■ **SHORT TASK**:
Copy the entries below verbatim, starting at the line that contains "Screen dimensions: 724x1568" and ending with the line that contains "click(x=96, y=211)", both included.

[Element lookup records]

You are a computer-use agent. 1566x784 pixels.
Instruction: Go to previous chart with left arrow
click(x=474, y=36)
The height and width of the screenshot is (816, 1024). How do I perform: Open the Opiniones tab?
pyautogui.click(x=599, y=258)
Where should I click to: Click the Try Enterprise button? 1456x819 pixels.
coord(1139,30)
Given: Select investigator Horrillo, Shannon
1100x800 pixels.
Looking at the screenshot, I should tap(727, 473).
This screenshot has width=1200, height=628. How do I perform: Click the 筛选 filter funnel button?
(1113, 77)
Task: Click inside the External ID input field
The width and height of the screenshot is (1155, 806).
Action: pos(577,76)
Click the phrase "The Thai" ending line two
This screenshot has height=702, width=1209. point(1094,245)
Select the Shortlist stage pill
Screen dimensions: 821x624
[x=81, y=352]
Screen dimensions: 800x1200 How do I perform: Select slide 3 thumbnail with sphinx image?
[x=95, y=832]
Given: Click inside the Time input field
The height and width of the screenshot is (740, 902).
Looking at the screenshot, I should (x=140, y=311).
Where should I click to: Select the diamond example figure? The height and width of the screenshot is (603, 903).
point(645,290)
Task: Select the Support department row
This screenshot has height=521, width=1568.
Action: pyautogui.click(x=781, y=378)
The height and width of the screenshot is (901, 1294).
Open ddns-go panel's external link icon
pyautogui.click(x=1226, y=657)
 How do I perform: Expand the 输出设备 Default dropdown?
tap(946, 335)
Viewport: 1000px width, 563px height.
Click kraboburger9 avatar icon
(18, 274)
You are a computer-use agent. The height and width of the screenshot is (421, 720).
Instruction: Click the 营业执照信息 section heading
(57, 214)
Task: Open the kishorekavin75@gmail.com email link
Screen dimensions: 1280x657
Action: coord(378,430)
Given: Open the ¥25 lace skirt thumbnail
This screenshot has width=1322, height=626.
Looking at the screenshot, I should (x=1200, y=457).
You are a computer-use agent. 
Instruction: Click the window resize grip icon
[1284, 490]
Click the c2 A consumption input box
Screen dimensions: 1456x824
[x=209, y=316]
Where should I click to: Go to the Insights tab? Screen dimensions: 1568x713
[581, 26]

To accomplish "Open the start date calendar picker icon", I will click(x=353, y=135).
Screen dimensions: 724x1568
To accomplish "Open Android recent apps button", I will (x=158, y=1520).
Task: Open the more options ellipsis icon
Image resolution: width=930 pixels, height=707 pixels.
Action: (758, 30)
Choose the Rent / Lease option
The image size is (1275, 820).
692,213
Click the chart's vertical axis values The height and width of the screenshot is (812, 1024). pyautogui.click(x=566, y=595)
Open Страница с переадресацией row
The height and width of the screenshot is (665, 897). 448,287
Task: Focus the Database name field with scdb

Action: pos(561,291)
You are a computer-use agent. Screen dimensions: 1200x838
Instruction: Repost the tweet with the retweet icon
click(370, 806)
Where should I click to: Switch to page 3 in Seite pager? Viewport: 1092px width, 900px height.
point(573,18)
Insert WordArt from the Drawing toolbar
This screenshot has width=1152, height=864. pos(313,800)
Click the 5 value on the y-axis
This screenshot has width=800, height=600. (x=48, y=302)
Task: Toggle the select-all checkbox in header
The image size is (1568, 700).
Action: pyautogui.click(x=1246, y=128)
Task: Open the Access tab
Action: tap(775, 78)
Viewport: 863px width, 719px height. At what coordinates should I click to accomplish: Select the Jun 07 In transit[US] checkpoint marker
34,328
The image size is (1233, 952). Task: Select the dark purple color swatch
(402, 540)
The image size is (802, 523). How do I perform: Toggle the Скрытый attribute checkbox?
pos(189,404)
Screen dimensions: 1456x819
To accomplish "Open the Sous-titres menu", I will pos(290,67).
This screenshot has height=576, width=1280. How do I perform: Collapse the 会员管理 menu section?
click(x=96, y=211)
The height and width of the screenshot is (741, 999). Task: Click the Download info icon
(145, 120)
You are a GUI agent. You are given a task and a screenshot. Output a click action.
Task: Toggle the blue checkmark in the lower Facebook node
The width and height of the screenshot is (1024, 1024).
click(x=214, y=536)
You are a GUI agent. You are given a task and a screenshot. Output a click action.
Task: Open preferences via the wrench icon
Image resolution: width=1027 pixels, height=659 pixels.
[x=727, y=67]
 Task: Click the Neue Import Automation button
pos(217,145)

■ **FULL OUTPUT**:
Screen dimensions: 724x1568
To accomplish "Open Android recent apps button", I will (x=158, y=1520).
Task: Open the more options ellipsis icon
Image resolution: width=930 pixels, height=707 pixels.
Action: (758, 30)
Choose the Rent / Lease option
The image size is (1275, 820).
692,213
Click the chart's vertical axis values The height and width of the screenshot is (812, 1024). pyautogui.click(x=566, y=595)
Open Страница с переадресацией row
The height and width of the screenshot is (665, 897). 448,287
Task: Focus the Database name field with scdb

Action: pos(561,291)
You are a computer-use agent. Screen dimensions: 1200x838
Instruction: Repost the tweet with the retweet icon
click(370, 806)
Where should I click to: Switch to page 3 in Seite pager? Viewport: 1092px width, 900px height.
point(573,18)
Insert WordArt from the Drawing toolbar
This screenshot has width=1152, height=864. pos(313,800)
Click the 5 value on the y-axis
This screenshot has width=800, height=600. (x=48, y=302)
Task: Toggle the select-all checkbox in header
The image size is (1568, 700).
Action: pyautogui.click(x=1246, y=128)
Task: Open the Access tab
Action: tap(775, 78)
Viewport: 863px width, 719px height. At what coordinates should I click to accomplish: Select the Jun 07 In transit[US] checkpoint marker
34,328
The image size is (1233, 952). Task: Select the dark purple color swatch
(402, 540)
The image size is (802, 523). How do I perform: Toggle the Скрытый attribute checkbox?
pos(189,404)
Screen dimensions: 1456x819
To accomplish "Open the Sous-titres menu", I will pos(290,67).
This screenshot has height=576, width=1280. How do I perform: Collapse the 会员管理 menu section?
click(x=96, y=211)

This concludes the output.